188.475 - Digital Preservation - SS18 - Lab 1.2

Georg Hagmann, 01226641
Alexander Rashed, 01325897

Description

This frontend application allows to easily create a human-readable as well as a machine-actionable data management plan. It is completely client-side (no data is sent to any server). The application is realized as an Angular 5 application. Docker is used for producing a docker container suitable for running on multiple OS. The program is written in Typescript, various plugins have been used for different purposes (e.g. creating a pdf).

Workflow

The user enters his name and the name of the project.

Both data is mandatory and the researcher has to be found in TISS.
Afterwards the researcher has to be selected (as there can be several search results returned by the TISS API).
Now the reference data is selected. Two areas are displayed to drop and input and an output file. When a drop area is clicked, the filechooser opens.

The mime-type detection first checks for magic numbers (using the file-type javascript library). As lots of file formats do not have any magic numbers, we use a fallback mechanism checking the file extensions (using the mime-types javascript library).
The previously selected reference output as well as the location of the user are used to find suiting repositories.

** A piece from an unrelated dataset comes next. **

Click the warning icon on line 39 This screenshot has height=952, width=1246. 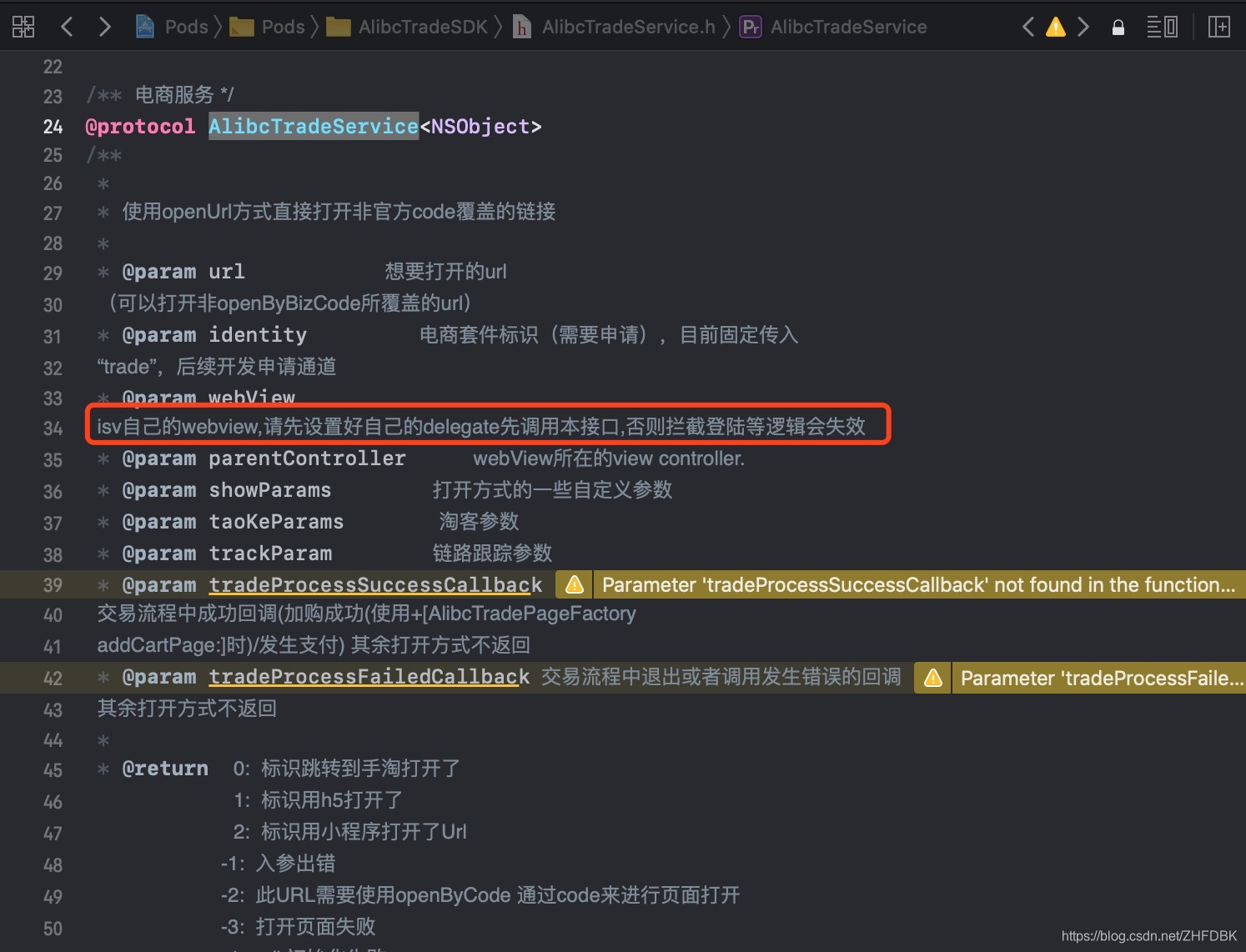tap(572, 584)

The user's location is handed over by the browser (the user has to agree), otherwise the default (Austria) is used.
The next step is the license selector. The user clicks on the button to open the filechooser.

Afterwards the license selector opens and the user doubleclicks on one of the displayed licenses or clicks through the selection process. In this process the tool asks the user various questions regarding the data or software the license is picked for and determines a suitable license based on the answers of the user.
The last step does not take any additional input from the user, but offers both the machine-readable and the human-readable dmp as downloads.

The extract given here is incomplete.